Task instructions >> All of the records below must be reproduced exactly, minus any pictures.
*** Stored data Section Begins ***
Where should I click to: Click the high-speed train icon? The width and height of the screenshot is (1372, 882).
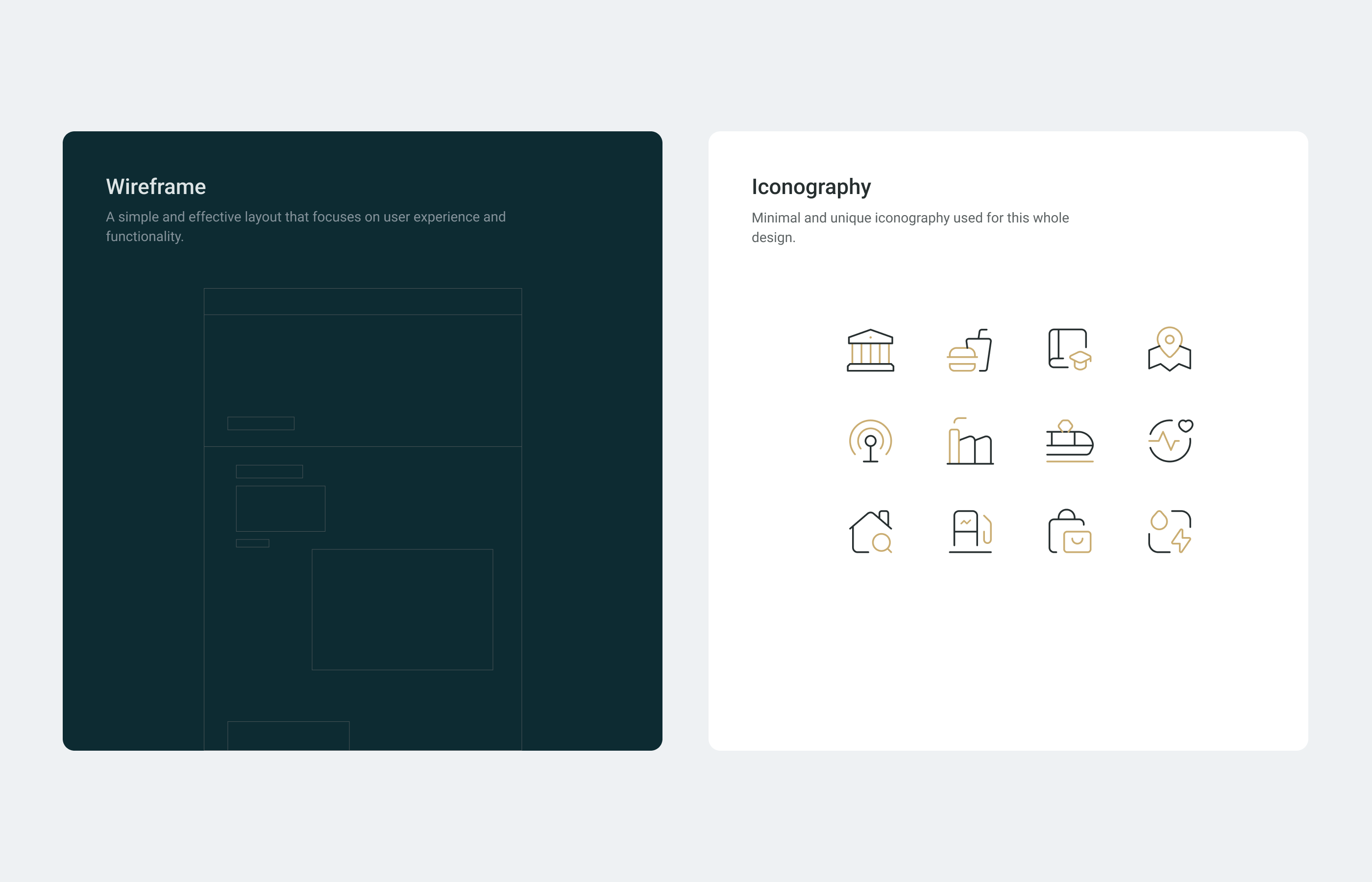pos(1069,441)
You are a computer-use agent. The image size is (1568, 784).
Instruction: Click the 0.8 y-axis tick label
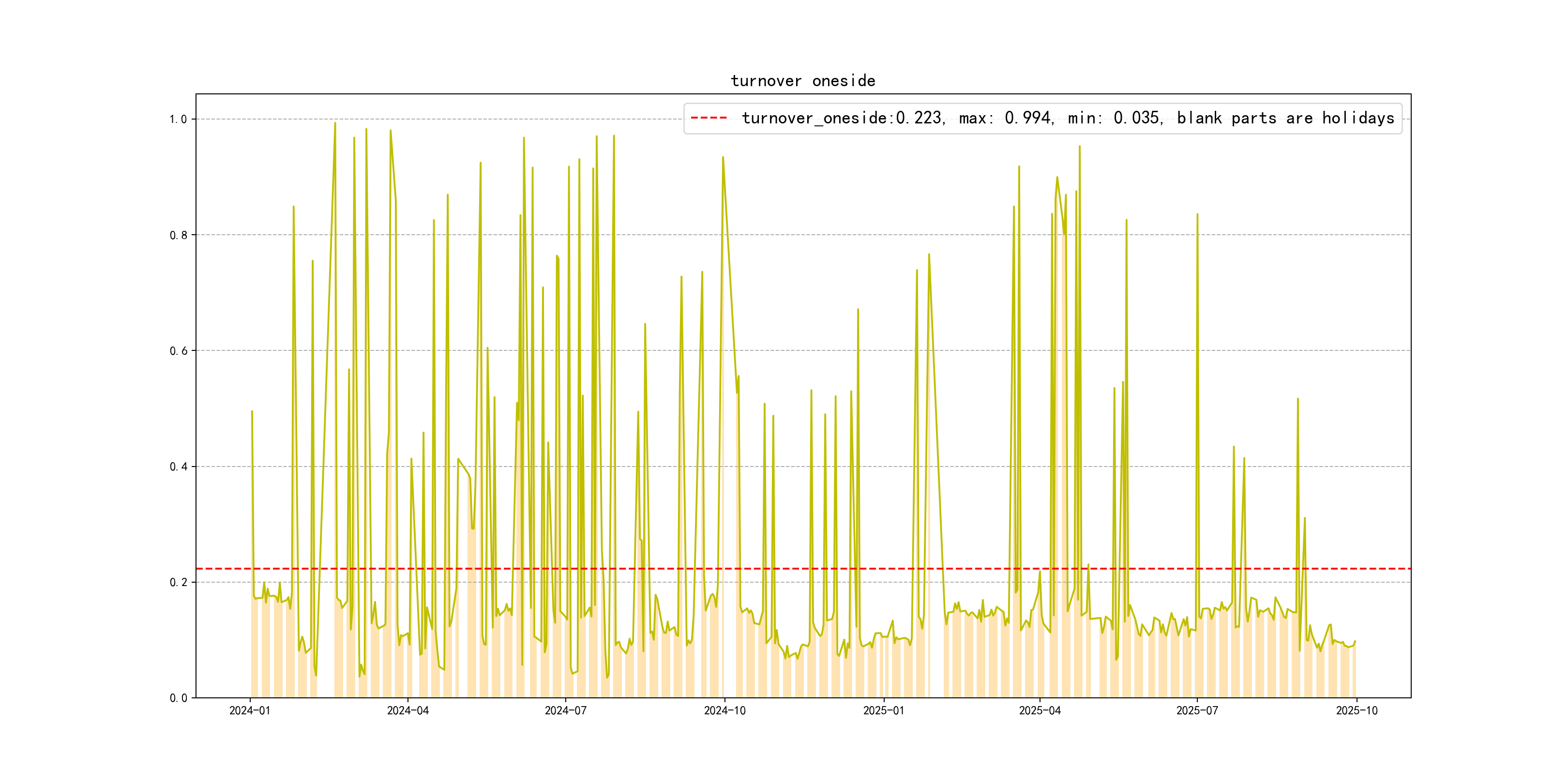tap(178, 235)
*** Stored data Section Ends ***
Response >>
Where should I click to: Click the high-speed train icon? The width and height of the screenshot is (1372, 882).
pos(1069,441)
You are a computer-use agent. The image size is (1568, 784).
Instruction: Click the 0.8 y-axis tick label
tap(178, 235)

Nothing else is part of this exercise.